Справедливо ли это для только лишь для древнего текста? Вовсе нет, такой процесс неизбежен для любого мало мальски «пожившего» сочинения, чего стоит только кино «по мотивам» (Кино ведь тоже в широком смысле текст, только невербальный).
Искушение придумать тексту Отчима свойственно человеческой натуре ровно также, как стремление придумать себе нового отца для сильных мира сего. Октавиан Август не просто считал Цезаря своим отцом (он был им юридически), но и сделал все, чтобы Цезаря почитали как ога, то есть приписывал себе божественное происхождение, утверждая таким образом сакральность императорской власти.
Попытки присвоить себе титул «сына Неба» на протяжении человеческой истории можно перечислять до вечера. В качестве более свежего примера достаточно прочесть список титулов отца нынешнего лидера Северной Кореи или, на худой конец посмотреть, на выросшие подобно волшебным бобам за одну ночь дворянские древа новых русских господ.

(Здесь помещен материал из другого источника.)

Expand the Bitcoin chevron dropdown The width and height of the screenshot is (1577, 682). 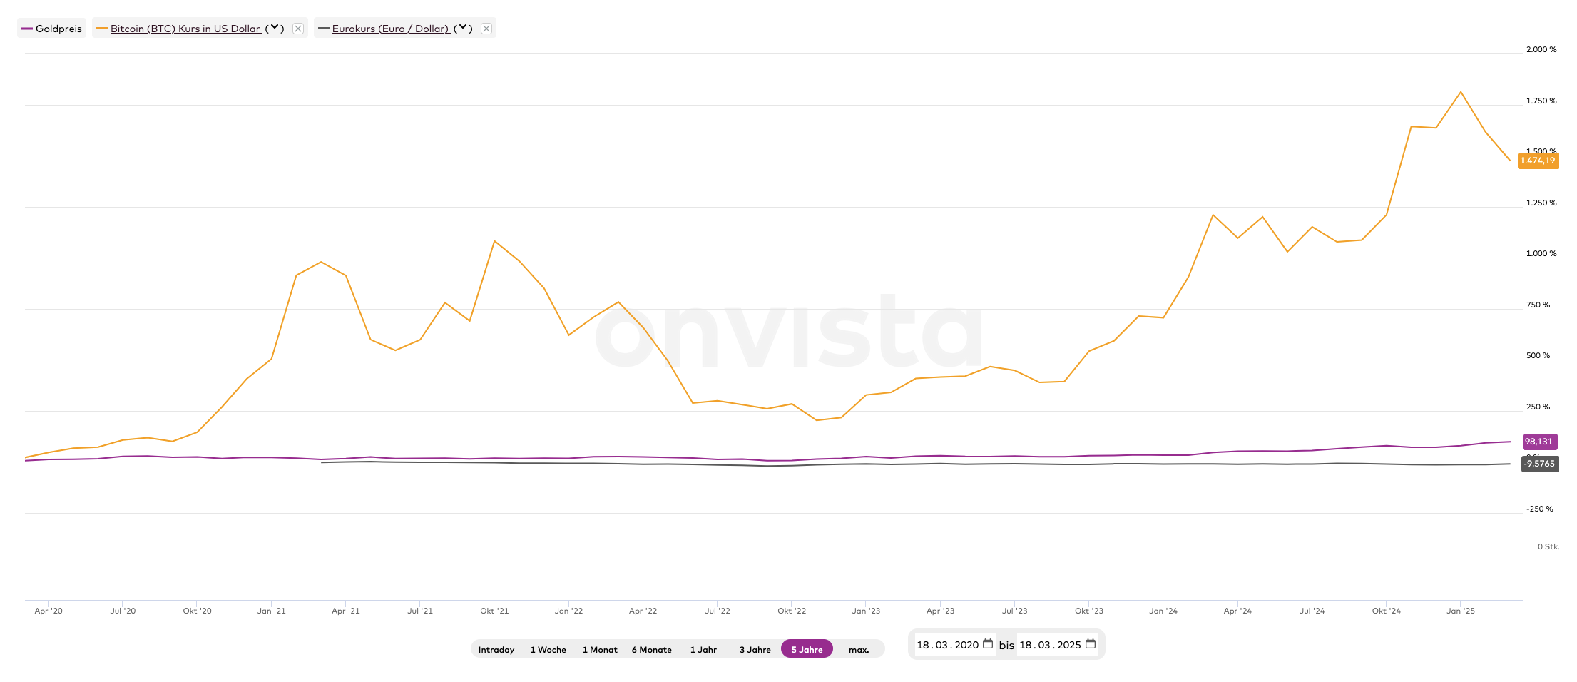click(275, 28)
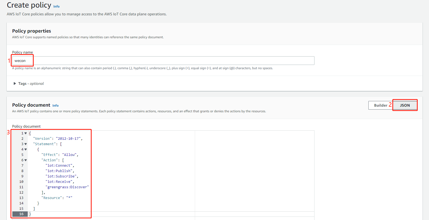Click the "Allow" effect value
The width and height of the screenshot is (429, 220).
[x=70, y=155]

Возможно это стремление имеет те же корни, что и стремление придумать тексту нового автора-Отчима. Так происходит ограничение и, что человека, что текст становится «легче понять». Самый грубый пример такого ограничения — апелляция к национальной идентичности, как к определяющему фактору мышления — этнический поляк обязательно религиозен, этнический немец обязательно зануда и подобные умозаключения.
В случае с текстом Барт призывает отказаться от автора. Фразу Бальзака «не говорит никто», ее источник «не в письме, а в чтении».
Точно так у человека, как и у текста, нет ни отца, ни отчима в широком смысле, да, почти у всех нас есть родители, воспитавшие и давшие образование, но на самом деле-то мы — ничьи порождения.
И судить нас тоже следует «в чтении».
[1] Барт Р. Избранные работы: Семиотика. Поэтика. — М., 1994 — С. 384-391
[2] А.И.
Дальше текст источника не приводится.